I have a local cluster, 19 nodes including the head, with 436 total workers… I’ve confirmed they are alive and available… I have created a large queue of tasks, via a list of calls to some function.remote, and then am processing the results via ray.wait … when looking the dashboard, it is only showing 76/436 being utilized… and really only 4 of 19 nodes… the rest are all showing 0/24 … I’m on Ray 1.2 … the function iteself is chunking a .csv file and returning some match if available. Any suggestions to troubleshoot?
Ray 1.2 (and until 1.3), Ray prefers to saturate nodes one by one. That says tasks won’t likely to go other nodes until the first N nodes are fully saturated.

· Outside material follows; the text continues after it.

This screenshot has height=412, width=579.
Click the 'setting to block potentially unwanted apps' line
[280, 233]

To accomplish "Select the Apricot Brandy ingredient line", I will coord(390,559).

At 1.3, you can change the behavior to randomly load balance tasks to all nodes in the cluster by starting a head node with system-config
ray start --head --system-config='{"scheduler_loadbalance_spillback":true}'
Note 1.3 will be released in about 2~ish weeks.

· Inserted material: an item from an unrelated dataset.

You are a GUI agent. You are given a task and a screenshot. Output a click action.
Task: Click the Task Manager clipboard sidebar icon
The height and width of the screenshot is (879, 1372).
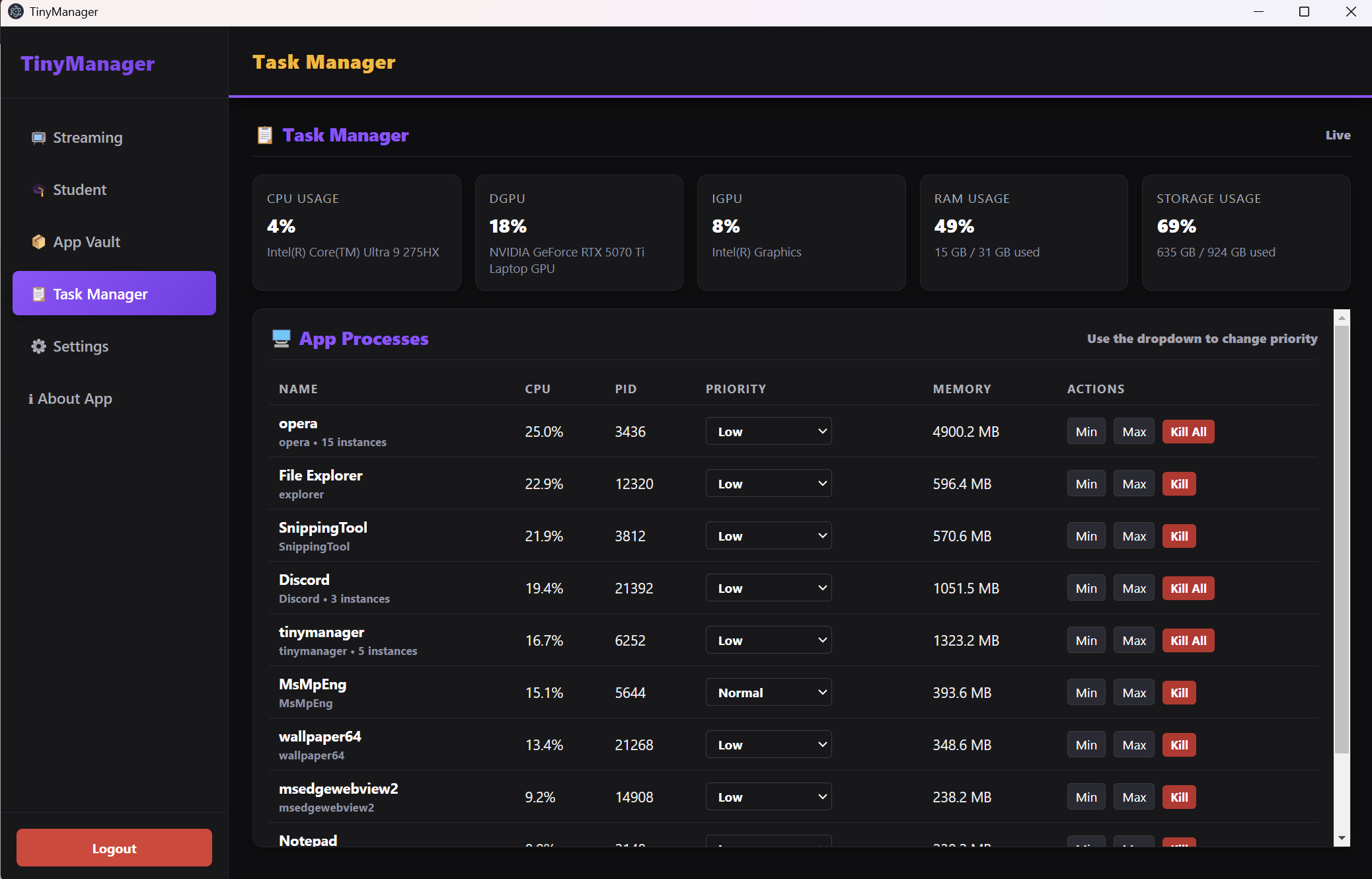pos(38,294)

thanks for that update… but if the tasks are significantly greater than the number of workers, i.e. I submitted like 240k tasks to 436 workers… why does the dashboard seem to only show PID for 76-100 out of 436 workers … when I took a different tact… and instead moved the task to an Actor, and then created an ActorPool of ~400 workers… I then see the cluster being saturated with work on the dashboard… I’m just wondering is it just a dashboard thing… when submitting tasks, is it really not utilizing the cluster, or is it just a reporting issue?
Hmm I see. I have a couple questions;
- How long are your tasks?
- Can you also try running
ray status
and see if the number of nodes are all correct?